Something Different: Battlefleet Gothic

I've started a regular blog series on 40kUK, here's the first article!:

Hi guys, Something Different will be a limited monthly series giving you a quick summary of the ‘other’ miniature games created by GW… yes you heard correctly, there are OTHER games out there, not just 40k. Although 40k is my one true love (don’t tell the missus), I regularly play many Specialist Games to break up the 40k addiction into something less all-encompassing.

This month I’ll talk about Battlefleet Gothic (from now on called affectionately BFG), a wonderfully sweeping space combat game set in the 40k universe.

Similarities To 40k

To be honest, not much. BFG is probably the Specialist Game that is most far apart from 40k in rules terms, and is more similar to the way Epic plays than anything else. The game is played using a turn system with phases like 40k, but that’s where the similarities end. Which makes it a perfect game to totally get away from 40k for a while!

Differences To 40k

To quote Douglas Adams “Space is big. Really big. You just won’t believe how vastly, hugely, mindbogglingly big it is. I mean, you may think it’s a long way down the road to the chemist’s, but that’s just peanuts to space.” BFG scale is astronomical – literally. You may think that all those cool looking space ships represent their size and distance relative to each other on the tabletop, just like 40k. No, everything is measured from the stem of the flying base. This represents how massively far apart everything is in space. Coincidently, the models are just there to look pretty and you can, in fact, play with just a load of numbered flying bases… although that would look funny.

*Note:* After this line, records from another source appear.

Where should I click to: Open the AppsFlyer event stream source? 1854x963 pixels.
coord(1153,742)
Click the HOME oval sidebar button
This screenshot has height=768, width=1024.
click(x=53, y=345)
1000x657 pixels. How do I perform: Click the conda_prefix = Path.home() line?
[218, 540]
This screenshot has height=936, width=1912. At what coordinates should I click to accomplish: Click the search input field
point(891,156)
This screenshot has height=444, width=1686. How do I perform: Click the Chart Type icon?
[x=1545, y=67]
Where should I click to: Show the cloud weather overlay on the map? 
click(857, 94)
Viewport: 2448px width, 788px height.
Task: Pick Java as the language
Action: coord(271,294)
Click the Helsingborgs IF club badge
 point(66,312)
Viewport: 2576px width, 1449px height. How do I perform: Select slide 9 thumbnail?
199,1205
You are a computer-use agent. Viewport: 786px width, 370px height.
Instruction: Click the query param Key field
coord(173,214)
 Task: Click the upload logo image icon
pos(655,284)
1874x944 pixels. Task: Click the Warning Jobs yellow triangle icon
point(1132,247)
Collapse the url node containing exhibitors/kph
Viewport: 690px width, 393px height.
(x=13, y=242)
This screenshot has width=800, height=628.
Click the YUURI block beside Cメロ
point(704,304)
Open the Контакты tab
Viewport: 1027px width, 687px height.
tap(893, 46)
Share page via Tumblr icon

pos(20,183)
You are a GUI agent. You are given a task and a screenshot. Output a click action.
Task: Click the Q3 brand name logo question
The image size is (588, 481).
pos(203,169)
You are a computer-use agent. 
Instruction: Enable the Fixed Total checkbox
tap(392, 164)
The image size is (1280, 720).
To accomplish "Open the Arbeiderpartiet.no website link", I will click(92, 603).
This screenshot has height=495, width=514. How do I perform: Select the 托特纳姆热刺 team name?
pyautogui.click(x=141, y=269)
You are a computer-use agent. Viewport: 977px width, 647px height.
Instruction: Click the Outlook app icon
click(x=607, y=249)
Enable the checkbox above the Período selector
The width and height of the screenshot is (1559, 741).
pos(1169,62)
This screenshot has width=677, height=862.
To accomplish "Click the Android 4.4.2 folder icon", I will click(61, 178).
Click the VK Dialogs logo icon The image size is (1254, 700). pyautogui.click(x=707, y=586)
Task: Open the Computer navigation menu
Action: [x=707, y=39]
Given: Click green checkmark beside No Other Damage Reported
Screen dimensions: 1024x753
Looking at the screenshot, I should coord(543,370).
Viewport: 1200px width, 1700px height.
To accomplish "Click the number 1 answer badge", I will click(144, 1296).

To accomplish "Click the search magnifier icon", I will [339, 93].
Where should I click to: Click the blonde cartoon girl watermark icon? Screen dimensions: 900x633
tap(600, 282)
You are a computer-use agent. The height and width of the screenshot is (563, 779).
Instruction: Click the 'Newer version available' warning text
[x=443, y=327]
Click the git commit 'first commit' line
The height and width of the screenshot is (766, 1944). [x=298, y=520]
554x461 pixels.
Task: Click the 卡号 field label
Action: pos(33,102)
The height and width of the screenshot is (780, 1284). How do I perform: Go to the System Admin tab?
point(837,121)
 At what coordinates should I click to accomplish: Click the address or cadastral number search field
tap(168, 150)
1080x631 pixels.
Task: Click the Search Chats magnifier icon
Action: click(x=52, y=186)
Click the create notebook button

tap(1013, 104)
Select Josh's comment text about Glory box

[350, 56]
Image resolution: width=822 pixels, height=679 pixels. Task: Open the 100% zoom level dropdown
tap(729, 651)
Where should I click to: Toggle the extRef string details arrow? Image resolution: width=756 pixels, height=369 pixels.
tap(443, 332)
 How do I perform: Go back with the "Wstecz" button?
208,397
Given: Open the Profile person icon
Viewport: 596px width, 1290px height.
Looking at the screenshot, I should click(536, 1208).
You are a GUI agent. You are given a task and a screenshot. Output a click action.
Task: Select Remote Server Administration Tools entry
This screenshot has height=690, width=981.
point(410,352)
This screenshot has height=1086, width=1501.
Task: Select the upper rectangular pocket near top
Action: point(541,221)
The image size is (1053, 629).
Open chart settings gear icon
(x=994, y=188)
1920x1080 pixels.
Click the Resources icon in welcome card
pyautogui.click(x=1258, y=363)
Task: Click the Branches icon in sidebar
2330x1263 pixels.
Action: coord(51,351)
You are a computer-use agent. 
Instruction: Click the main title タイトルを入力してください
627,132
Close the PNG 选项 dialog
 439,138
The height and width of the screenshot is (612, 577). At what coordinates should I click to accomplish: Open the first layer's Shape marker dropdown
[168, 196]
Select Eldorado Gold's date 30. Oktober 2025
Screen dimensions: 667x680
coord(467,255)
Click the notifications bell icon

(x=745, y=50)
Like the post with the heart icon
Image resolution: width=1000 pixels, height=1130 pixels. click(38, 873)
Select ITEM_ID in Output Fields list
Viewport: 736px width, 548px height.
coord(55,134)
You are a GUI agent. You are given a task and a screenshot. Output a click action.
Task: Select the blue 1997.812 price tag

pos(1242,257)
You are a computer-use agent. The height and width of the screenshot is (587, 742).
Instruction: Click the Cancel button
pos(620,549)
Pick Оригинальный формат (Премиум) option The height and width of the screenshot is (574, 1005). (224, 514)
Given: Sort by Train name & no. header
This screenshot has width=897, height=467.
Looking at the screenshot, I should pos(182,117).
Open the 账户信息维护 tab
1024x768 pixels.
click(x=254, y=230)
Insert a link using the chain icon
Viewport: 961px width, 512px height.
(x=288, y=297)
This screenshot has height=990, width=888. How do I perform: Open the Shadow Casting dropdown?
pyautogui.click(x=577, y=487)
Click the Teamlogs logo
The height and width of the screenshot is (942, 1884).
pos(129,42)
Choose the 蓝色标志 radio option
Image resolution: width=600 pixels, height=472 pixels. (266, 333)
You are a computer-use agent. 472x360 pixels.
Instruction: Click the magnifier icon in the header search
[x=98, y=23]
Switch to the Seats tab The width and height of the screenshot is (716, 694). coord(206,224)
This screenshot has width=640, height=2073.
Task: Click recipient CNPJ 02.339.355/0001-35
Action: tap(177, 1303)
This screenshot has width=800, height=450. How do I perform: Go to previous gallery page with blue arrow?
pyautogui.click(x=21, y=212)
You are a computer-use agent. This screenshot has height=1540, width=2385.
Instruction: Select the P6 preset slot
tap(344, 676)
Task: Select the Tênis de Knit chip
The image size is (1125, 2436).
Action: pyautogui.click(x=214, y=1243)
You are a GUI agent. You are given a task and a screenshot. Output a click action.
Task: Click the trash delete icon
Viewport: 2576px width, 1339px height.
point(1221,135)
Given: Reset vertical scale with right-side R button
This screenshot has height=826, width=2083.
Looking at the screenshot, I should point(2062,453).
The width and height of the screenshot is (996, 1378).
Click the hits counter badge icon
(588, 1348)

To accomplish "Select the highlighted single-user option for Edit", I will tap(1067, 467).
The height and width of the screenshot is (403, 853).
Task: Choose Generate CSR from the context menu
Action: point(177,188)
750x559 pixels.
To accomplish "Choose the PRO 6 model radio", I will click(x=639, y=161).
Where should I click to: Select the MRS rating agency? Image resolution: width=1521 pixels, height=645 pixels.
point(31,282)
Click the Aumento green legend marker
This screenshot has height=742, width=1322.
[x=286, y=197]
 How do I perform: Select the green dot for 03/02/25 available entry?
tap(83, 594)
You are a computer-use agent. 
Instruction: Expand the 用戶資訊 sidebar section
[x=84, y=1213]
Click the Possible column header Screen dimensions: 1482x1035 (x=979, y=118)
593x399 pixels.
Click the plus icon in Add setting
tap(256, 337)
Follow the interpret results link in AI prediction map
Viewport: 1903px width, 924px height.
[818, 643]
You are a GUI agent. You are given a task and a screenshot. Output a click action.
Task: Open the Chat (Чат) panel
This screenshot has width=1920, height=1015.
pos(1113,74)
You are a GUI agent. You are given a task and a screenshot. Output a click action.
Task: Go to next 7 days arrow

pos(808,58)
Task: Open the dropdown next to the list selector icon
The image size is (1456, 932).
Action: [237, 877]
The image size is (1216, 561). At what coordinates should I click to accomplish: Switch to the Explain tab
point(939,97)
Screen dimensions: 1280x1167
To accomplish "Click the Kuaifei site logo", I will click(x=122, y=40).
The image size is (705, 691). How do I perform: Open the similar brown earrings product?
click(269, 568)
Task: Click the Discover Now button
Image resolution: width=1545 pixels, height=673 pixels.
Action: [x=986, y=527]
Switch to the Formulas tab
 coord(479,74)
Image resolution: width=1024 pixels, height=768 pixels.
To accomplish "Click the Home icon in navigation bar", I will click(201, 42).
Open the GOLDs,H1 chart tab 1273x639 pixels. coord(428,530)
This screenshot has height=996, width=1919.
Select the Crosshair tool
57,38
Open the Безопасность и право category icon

The void doesn’t have that much terrain surprisingly (the clue is in the name), so you really only need a piece of black card or a cloth to place on your table and you’re off. The rulebook does have rules for planets, asteroids, etc. But these are just fun optional additions that you can try out once you’ve got the hang of the game.

The number of models also differs from 40k quite a bit: whereas you may have anywhere from 30 to above 100 models in a game of 40k, you play BFG with only a handful of ships – anywhere from 4 (a cruiser clash) to about 15 including small escort ships.


The rules of BFG are pretty simple, and easy to learn with a few games of cruiser-only clashes. The rules get more advanced as you add in rules for squadrons, terrain and defence platforms/space stations – but these can be used or not used at your discretion.

The ships in the 40k universe are gargantuan space-boats, so conservation of momentum plays a major part in movement. All ships must move at least half their maximum movement (unless they use a Special Order – more on that later), and the larger ships must move a certain distance before they can even turn. Those expecting flashy Battlestar Galactica zero-g manoeuvres are in for a shock.

If you’ve played Epic, the shooting mechanic works similar in BFG. You check the angle your ship is to the enemy, and the angle the enemy is to your ship, and use a table to cross-reference this to find how many dice you can throw. Positioning is everything in BFG. Any result that rolls higher than the enemy ship’s armour value hits. Most ships have ‘shields’ that can absorb a couple of hits per turn, but once the shields are down the ship takes hit point damage – inevitably leading to it exploding in a spectacular fashion. There are other rules for different weapons, but I won’t bore you with them.

‘Special Orders’ are commands you can give a ship to use certain actions. These include ‘Lock On’, ‘All Ahead Full’, and my personal favourite ‘Brace for Impact!’. You have to be careful what order you use these, as once you fail a command check (a leadership test), you cannot make any more Special Orders that turn.

Finally, there is Ordnance. Probably the most complicated aspect of the game, Ordnance can include torpedoes, fighter, bombers, assault boats, and any special stuff your ship can throw out of its holds at the enemy. Each type of Ordnance has its own rules. Although the latest FAQ changes how Ordnance works, the game can still get bogged down with moving tiny counters across the table. So I suggest leaving these out for your first game.


Ah here we go; the miniatures for BFG are AMAZING. Seriously, just look at them. Who’s into Sci-Fi and doesn’t love space ships? The models are usually much bigger than standard infantry models in 40k, and the low model count and ease of painting (spray black, drybrush, done) your fleet also adds to the appeal. True, the bigger metal ships are a complete arse to put together, but once they are on the tabletop you’ll forget the weeks you had your hands glued to bits of greenstuff because of them.


To sum up, BFG is an amazing game with *FREE* rules (found on the GW site), great looking models, and a cinematic looking tabletop. The small number of models and lack of terrain lowers the start-up cost considerably, as well as making the game quicker to play.

Download the rules, whip out some flying stands, and try it. You won’t regret it.